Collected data
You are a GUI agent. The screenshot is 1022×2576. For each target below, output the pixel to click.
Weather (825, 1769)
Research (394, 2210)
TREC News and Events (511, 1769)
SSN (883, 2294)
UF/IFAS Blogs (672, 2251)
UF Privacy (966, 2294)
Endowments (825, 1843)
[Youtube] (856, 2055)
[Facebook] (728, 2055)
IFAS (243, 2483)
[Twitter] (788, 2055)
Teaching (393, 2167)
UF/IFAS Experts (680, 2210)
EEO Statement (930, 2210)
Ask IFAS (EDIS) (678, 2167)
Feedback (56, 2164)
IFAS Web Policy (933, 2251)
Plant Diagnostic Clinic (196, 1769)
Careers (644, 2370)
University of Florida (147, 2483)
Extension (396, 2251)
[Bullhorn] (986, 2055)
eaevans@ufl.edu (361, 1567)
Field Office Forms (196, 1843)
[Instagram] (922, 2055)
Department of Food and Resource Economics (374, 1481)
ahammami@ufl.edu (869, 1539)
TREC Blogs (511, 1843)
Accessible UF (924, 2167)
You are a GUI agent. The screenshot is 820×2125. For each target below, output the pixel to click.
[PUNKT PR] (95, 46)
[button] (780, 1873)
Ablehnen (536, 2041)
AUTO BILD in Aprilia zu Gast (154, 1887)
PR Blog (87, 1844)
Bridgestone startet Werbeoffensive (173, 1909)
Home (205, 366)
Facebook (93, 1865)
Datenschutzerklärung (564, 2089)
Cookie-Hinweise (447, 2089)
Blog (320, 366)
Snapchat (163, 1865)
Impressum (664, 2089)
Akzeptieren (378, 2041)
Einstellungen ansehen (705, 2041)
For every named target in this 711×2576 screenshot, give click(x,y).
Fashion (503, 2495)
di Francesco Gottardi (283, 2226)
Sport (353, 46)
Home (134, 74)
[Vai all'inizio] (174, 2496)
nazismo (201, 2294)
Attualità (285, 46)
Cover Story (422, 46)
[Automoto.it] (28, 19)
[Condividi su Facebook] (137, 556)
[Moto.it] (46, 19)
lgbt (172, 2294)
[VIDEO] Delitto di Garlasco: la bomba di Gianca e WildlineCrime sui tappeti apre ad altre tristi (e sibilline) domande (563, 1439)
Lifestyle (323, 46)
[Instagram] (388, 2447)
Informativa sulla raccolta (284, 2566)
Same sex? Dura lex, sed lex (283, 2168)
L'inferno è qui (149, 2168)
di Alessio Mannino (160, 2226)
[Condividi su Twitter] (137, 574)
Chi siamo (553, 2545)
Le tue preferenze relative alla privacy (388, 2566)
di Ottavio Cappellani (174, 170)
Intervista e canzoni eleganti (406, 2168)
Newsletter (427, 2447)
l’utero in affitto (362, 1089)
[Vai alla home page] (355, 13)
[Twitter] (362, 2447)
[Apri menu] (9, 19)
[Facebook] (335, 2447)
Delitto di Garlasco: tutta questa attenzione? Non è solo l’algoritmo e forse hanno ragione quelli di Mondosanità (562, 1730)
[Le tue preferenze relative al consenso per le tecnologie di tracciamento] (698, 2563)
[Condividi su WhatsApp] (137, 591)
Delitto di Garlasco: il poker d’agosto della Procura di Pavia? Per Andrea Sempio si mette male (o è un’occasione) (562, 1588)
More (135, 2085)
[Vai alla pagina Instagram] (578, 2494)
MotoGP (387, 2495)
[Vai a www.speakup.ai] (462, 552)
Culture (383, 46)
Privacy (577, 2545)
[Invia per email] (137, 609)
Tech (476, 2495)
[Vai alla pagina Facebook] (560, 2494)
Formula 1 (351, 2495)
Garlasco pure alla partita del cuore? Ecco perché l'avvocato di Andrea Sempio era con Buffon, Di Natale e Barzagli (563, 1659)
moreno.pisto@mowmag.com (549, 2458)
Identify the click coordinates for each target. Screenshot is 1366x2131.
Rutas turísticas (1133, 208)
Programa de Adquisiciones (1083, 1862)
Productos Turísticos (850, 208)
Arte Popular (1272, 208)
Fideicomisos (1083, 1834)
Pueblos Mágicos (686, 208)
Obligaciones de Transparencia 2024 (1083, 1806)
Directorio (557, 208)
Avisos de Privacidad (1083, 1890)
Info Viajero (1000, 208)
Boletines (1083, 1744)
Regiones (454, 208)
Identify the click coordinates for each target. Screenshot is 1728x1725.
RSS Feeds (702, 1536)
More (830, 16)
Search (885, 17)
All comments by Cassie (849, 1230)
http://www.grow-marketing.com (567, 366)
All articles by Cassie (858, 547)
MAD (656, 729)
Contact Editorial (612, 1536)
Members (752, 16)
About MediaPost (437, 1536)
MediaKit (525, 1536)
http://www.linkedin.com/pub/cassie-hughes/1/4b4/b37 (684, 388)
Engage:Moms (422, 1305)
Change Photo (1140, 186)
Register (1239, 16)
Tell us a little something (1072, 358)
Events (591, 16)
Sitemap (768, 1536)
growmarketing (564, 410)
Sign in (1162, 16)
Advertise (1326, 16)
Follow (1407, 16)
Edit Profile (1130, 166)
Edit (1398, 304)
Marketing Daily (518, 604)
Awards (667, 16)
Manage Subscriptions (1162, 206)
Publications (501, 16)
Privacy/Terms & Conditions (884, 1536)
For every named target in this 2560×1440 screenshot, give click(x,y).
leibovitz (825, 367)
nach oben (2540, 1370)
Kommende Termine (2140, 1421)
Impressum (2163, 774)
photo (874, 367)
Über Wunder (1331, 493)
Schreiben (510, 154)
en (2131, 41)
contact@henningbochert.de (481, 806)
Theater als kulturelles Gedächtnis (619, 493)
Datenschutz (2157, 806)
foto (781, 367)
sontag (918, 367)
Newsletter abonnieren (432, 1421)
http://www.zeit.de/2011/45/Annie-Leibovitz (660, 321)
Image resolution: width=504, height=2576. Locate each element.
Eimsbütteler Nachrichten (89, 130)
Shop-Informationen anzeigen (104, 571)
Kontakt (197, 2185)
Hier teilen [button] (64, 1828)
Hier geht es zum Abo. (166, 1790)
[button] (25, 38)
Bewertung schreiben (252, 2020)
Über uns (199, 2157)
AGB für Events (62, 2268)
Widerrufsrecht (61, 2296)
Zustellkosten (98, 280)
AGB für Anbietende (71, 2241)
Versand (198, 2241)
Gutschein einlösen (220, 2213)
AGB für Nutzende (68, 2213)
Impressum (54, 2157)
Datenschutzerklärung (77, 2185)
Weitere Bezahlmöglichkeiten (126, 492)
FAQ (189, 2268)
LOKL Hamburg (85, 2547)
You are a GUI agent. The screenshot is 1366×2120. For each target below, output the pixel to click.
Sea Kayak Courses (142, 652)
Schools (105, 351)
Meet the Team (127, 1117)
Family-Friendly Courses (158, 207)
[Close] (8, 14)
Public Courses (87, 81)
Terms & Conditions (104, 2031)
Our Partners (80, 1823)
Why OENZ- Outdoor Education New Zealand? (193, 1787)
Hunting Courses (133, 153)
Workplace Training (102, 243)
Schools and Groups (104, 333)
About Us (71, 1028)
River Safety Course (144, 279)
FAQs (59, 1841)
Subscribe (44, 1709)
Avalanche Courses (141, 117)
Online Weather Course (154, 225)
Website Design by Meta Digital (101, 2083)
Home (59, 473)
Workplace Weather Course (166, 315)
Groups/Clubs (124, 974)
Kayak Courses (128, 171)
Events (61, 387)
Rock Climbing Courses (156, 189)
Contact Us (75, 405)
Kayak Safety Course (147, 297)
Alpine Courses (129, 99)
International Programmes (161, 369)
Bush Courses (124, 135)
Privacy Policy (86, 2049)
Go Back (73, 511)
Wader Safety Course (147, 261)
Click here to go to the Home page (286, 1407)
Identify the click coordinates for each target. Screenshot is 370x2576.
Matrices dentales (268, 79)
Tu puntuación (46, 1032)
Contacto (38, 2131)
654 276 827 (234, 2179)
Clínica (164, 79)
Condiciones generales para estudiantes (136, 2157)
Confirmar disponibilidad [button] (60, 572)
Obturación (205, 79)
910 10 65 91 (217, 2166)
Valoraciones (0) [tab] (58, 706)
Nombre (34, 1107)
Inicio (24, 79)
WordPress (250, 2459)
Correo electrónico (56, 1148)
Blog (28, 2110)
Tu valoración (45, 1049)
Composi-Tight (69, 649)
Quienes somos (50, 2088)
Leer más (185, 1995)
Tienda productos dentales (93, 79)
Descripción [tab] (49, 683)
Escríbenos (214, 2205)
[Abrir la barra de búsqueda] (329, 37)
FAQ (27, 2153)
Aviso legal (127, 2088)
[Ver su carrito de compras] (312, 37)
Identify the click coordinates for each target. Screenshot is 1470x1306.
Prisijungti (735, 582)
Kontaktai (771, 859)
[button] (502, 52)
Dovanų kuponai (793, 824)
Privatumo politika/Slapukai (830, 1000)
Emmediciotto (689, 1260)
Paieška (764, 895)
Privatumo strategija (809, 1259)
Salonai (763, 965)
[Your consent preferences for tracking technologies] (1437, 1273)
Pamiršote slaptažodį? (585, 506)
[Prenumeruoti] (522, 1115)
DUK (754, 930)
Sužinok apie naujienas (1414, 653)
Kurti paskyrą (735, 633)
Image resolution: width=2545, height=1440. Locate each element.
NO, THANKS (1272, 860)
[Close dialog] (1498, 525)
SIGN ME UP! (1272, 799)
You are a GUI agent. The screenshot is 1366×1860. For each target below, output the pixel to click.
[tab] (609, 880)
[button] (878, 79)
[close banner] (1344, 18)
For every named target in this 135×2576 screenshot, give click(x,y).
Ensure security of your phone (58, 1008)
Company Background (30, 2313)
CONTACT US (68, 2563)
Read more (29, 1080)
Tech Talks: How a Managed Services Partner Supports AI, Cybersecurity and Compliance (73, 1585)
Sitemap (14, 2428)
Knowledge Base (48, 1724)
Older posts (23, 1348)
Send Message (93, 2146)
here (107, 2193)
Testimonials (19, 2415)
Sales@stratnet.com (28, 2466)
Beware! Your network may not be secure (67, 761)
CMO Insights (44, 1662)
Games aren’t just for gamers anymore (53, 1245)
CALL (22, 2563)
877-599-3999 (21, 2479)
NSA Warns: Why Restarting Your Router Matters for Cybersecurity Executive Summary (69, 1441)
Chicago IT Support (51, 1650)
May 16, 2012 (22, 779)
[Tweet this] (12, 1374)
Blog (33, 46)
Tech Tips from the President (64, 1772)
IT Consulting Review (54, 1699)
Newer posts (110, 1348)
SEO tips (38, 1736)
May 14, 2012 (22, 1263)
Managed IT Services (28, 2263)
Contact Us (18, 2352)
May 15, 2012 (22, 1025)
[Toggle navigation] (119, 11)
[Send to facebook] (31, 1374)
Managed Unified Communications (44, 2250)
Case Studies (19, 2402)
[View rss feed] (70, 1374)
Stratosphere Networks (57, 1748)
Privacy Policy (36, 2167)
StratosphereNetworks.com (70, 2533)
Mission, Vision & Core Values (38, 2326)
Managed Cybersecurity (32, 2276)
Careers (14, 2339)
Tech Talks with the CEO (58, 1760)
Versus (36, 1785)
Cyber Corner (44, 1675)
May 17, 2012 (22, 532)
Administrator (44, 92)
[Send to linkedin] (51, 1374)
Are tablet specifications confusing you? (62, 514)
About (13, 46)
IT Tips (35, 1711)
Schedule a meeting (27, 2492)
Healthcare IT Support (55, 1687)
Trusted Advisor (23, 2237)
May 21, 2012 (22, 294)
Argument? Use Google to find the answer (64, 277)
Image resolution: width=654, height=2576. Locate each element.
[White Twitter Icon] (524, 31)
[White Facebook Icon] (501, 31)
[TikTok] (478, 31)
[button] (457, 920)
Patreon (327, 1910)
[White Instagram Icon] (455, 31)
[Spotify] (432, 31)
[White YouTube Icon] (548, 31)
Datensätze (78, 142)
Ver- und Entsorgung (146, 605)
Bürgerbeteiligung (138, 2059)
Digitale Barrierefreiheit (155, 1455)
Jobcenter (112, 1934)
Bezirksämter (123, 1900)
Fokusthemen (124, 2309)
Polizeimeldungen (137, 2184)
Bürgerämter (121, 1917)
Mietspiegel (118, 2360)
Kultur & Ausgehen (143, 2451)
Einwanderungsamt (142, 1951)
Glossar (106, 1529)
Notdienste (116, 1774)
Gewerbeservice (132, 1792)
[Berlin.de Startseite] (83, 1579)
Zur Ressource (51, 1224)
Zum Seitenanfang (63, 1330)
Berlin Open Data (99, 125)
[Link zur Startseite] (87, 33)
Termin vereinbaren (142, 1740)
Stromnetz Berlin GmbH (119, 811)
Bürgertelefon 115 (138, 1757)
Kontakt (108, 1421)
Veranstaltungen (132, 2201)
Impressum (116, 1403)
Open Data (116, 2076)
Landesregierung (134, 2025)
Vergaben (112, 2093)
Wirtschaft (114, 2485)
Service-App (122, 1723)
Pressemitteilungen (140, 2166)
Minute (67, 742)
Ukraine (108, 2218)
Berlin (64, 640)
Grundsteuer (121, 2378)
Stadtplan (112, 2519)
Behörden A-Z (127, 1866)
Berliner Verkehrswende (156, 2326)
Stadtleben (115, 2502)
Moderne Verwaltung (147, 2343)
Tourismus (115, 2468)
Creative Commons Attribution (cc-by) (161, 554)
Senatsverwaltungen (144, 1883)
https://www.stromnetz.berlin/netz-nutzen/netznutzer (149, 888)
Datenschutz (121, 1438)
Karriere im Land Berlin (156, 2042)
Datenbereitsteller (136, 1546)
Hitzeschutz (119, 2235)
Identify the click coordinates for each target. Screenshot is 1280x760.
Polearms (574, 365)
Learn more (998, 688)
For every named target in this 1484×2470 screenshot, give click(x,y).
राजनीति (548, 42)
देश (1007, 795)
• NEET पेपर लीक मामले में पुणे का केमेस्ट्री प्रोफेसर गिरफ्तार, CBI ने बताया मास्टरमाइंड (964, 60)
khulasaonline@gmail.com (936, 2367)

Work required -
Work through the data and report how many of its lines hold the word "Managed", giving only the figure.

Your response -
4